3 days of rain in the forecast PLUS kids having time off from school EQUALS an obvious “alignment of the stars” to head to World Dairy Expo 2013. Joe figured after spending 4 weeks, 16 hours a day looking through the windshield of his forage harvester to chop silage, that driving 6 hours to Madison, Wisconsin, looking through our Expedition’s windshield seemed like no big deal.
A really neat aspect of being a farmer is the community that comes with it. Yes, we are all competitors trying to grow and sell the same products, but we are mentors, teachers, supporters, and friends above all else. So, half the fun of going is just running into folks we haven’t seen in awhile. The other half of the fun for me is the dairy show, but for Joe it is the trade show.
As a college student, I competed in the judging contest back in 2001. Each year, the shavings are dyed because it is the ‘big stage’. This year it was purple; the year I judged it was green and, of course, way neater. The top 25 students representing colleges throughout the country earn All-American honors. 12 years ago, I was 31st….and I still recall that impossible-to-place Holstein heifer class. Anyhow, I think it is fantastic to sit in the stands, watch the classes and try to pick the winners. My husband on the other hand, loves the trade show.
Tons of machinery is parked outside, there is a main exhibit hall, and then smaller other buildings and tents. No way you could see it all in one day. You just pick and choose what interests you.
We also took the time to attend the Gopher Dairy Club reunion at the Coliseum Bar. I talked to a professor I hadn’t seen in probably 10 years and countless other friends. My dad has 4 brothers who also farm (or farmed) in Minnesota, so there were lots of Albrecht’s in attendance! Perhaps our Christmas get-together should just be there next year, as long as half the family is there anyway.

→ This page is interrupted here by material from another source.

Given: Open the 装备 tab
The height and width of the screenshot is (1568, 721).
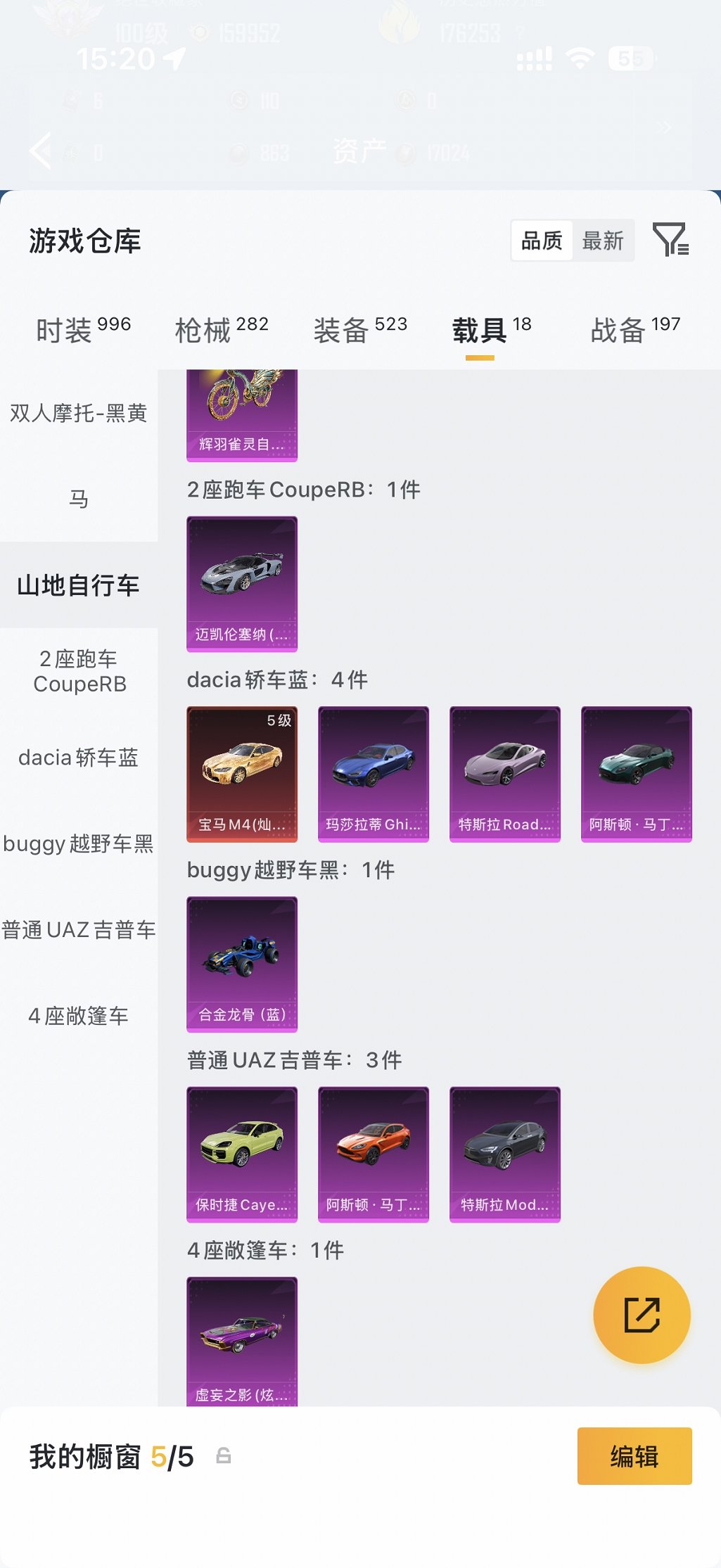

Now, it is back to business on the farm. Time to combine soybeans. The wonderful thing about combining beans vs. chopping silage is that is takes way less people, and Joe has to wait in the morning until the dew dries off. He comments that it seems very peaceful in the combining because he isn’t always radioing trucks about which field driveway to use and that sort of thing. I hope you are having a fantastic fall season! Stay safe.